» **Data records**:
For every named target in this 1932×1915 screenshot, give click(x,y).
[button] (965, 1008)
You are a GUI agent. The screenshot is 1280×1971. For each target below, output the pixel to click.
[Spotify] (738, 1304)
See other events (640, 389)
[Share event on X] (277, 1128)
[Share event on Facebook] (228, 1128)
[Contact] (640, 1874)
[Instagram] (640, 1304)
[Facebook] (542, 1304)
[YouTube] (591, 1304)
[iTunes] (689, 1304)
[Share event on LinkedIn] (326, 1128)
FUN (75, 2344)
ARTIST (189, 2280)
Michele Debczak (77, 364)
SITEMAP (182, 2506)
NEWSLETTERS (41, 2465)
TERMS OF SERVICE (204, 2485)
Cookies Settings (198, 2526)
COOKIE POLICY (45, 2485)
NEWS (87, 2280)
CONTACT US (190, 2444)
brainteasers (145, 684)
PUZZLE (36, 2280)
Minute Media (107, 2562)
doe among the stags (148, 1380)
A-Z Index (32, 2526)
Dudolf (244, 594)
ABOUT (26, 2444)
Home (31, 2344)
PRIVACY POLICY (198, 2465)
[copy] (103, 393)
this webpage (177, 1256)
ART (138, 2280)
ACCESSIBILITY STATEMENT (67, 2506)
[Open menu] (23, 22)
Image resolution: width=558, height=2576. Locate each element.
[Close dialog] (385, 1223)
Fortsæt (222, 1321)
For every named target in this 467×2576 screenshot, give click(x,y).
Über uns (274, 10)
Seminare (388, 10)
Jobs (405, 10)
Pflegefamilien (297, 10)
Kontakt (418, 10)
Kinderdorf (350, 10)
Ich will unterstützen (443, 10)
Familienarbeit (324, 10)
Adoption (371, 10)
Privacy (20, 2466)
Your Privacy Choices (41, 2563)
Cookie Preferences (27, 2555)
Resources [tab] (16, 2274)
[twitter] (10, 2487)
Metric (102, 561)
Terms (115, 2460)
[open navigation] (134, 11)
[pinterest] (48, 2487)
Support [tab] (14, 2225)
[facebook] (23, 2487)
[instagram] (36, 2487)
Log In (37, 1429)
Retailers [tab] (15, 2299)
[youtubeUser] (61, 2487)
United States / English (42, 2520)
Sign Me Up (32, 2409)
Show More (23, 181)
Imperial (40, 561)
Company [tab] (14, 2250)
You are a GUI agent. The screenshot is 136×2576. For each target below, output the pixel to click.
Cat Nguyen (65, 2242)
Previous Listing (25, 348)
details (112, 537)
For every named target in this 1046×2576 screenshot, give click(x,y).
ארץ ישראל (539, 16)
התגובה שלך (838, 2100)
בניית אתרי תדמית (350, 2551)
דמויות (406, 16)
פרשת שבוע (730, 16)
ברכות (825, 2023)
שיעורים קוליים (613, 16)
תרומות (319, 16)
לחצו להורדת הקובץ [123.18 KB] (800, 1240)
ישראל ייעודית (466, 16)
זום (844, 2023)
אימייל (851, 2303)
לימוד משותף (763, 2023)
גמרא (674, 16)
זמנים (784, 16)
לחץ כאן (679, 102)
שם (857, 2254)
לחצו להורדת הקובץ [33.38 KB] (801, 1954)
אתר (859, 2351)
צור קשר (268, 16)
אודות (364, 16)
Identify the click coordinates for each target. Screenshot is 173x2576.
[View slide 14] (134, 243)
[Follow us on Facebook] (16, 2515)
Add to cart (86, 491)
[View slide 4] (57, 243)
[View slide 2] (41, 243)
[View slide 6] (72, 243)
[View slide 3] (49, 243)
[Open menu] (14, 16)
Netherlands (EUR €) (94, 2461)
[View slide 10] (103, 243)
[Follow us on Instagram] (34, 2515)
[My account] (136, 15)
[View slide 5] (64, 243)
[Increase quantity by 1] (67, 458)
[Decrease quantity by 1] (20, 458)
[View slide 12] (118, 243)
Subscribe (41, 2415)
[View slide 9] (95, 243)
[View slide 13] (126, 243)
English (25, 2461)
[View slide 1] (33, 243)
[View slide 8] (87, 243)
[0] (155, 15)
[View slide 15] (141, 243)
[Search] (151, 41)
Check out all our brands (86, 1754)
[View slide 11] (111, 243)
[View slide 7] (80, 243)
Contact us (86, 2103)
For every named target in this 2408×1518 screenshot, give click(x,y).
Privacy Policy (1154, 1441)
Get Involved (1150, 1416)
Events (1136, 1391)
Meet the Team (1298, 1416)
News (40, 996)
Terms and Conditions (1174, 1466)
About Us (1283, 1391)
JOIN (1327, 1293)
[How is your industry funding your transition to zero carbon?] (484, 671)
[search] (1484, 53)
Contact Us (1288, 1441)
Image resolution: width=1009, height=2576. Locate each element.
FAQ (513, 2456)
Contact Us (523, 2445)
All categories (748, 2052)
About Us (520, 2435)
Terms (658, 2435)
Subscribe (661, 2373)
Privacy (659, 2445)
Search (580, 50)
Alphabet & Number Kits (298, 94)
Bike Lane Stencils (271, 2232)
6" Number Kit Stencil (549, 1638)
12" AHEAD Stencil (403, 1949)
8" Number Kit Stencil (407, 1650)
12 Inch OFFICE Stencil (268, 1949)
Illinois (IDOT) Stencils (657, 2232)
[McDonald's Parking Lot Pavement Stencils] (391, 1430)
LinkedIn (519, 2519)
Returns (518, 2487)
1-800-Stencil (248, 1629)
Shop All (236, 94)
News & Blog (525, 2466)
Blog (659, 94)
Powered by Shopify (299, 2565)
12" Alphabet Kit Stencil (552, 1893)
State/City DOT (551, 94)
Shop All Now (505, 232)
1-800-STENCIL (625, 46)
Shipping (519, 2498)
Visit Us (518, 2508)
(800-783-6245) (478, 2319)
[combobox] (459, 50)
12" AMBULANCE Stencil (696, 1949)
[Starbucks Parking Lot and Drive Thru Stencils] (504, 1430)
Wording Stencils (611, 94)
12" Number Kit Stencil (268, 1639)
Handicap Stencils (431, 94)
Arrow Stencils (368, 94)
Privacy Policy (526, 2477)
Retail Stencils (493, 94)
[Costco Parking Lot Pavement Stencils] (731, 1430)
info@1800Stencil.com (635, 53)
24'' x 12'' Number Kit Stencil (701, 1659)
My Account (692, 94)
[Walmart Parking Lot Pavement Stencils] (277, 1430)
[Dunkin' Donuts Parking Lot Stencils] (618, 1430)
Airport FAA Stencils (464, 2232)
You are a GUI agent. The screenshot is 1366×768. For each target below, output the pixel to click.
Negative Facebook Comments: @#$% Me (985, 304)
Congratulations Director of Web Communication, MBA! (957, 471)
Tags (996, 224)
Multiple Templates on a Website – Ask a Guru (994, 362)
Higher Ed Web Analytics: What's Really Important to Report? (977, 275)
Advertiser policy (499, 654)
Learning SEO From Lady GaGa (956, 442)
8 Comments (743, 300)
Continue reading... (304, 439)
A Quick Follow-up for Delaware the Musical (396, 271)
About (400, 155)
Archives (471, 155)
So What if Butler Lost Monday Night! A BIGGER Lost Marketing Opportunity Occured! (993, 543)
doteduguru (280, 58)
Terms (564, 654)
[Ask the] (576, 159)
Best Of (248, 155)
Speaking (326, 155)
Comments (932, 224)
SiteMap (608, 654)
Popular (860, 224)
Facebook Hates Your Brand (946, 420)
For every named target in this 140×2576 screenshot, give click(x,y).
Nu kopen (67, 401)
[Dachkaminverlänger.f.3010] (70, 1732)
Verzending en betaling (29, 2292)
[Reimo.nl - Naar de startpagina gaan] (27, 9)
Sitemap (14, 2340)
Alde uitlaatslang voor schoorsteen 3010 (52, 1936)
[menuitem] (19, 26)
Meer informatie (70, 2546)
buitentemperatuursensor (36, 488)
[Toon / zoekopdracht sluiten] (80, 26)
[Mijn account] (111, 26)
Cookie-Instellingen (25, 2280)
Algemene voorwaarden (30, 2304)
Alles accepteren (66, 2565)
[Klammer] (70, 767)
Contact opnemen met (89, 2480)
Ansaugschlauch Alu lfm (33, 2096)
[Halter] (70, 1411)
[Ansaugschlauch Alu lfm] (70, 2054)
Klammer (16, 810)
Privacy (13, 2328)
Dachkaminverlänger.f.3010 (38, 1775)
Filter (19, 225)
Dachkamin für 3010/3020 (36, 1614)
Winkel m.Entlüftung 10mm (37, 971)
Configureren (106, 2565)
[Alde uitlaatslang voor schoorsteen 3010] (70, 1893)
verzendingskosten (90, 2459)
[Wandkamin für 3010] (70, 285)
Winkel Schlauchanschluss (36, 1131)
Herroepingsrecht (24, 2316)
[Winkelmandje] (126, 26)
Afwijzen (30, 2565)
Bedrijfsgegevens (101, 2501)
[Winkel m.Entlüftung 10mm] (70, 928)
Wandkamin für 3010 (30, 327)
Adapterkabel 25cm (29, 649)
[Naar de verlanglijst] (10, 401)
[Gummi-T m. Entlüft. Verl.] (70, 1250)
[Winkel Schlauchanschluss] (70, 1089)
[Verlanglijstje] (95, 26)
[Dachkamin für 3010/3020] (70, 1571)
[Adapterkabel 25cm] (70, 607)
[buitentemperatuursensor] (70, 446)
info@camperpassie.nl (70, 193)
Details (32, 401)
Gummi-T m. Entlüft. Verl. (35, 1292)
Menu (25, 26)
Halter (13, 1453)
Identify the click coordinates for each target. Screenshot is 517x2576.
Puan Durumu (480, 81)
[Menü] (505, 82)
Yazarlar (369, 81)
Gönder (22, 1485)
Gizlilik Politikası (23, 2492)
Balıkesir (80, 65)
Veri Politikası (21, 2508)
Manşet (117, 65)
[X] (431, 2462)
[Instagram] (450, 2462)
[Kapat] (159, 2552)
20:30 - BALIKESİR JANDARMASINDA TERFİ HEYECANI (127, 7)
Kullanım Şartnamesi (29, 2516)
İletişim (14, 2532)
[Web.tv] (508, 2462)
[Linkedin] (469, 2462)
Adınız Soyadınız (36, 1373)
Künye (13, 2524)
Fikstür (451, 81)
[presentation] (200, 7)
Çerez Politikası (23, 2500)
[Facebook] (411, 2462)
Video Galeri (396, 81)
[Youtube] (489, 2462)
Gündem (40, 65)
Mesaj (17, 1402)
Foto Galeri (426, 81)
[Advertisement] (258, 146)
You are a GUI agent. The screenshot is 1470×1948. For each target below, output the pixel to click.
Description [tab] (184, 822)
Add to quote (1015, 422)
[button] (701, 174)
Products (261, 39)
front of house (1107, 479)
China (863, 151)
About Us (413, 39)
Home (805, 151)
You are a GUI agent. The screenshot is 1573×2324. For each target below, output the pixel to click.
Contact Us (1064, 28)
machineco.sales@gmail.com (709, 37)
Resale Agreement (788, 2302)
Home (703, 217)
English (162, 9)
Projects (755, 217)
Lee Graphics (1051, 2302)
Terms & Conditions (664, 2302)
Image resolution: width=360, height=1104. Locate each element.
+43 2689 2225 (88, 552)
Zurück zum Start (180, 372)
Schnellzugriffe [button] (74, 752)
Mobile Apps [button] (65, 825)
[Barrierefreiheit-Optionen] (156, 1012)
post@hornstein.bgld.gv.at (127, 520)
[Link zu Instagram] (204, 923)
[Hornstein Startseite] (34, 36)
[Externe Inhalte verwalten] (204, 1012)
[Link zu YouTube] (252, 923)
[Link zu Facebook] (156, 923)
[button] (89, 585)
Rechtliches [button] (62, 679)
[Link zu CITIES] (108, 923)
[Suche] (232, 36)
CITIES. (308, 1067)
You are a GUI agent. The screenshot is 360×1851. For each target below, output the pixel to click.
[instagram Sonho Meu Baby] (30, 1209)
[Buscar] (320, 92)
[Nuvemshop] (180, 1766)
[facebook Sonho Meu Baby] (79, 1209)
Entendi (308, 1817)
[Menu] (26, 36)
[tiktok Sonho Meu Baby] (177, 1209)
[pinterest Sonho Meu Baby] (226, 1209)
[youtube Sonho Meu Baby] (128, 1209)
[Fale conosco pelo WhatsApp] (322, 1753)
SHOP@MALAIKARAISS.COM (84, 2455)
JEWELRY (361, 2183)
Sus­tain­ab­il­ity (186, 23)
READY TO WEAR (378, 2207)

» **Activity**:
Reproduce exactly the entries above, limited to the lines from the one with "[Verlanglijstje] (95, 26)" through the one with "Home (805, 151)", both included.

» **Solved problem**:
[Verlanglijstje] (95, 26)
[Dachkamin für 3010/3020] (70, 1571)
[Adapterkabel 25cm] (70, 607)
[buitentemperatuursensor] (70, 446)
info@camperpassie.nl (70, 193)
Details (32, 401)
Gummi-T m. Entlüft. Verl. (35, 1292)
Menu (25, 26)
Halter (13, 1453)
Identify the click coordinates for each target. Screenshot is 517x2576.
Puan Durumu (480, 81)
[Menü] (505, 82)
Yazarlar (369, 81)
Gönder (22, 1485)
Gizlilik Politikası (23, 2492)
Balıkesir (80, 65)
Veri Politikası (21, 2508)
Manşet (117, 65)
[X] (431, 2462)
[Instagram] (450, 2462)
[Kapat] (159, 2552)
20:30 - BALIKESİR JANDARMASINDA TERFİ HEYECANI (127, 7)
Kullanım Şartnamesi (29, 2516)
İletişim (14, 2532)
[Web.tv] (508, 2462)
[Linkedin] (469, 2462)
Adınız Soyadınız (36, 1373)
Künye (13, 2524)
Fikstür (451, 81)
[presentation] (200, 7)
Çerez Politikası (23, 2500)
[Facebook] (411, 2462)
Video Galeri (396, 81)
[Youtube] (489, 2462)
Gündem (40, 65)
Mesaj (17, 1402)
Foto Galeri (426, 81)
[Advertisement] (258, 146)
You are a GUI agent. The screenshot is 1470×1948. For each target below, output the pixel to click.
Description [tab] (184, 822)
Add to quote (1015, 422)
[button] (701, 174)
Products (261, 39)
front of house (1107, 479)
China (863, 151)
About Us (413, 39)
Home (805, 151)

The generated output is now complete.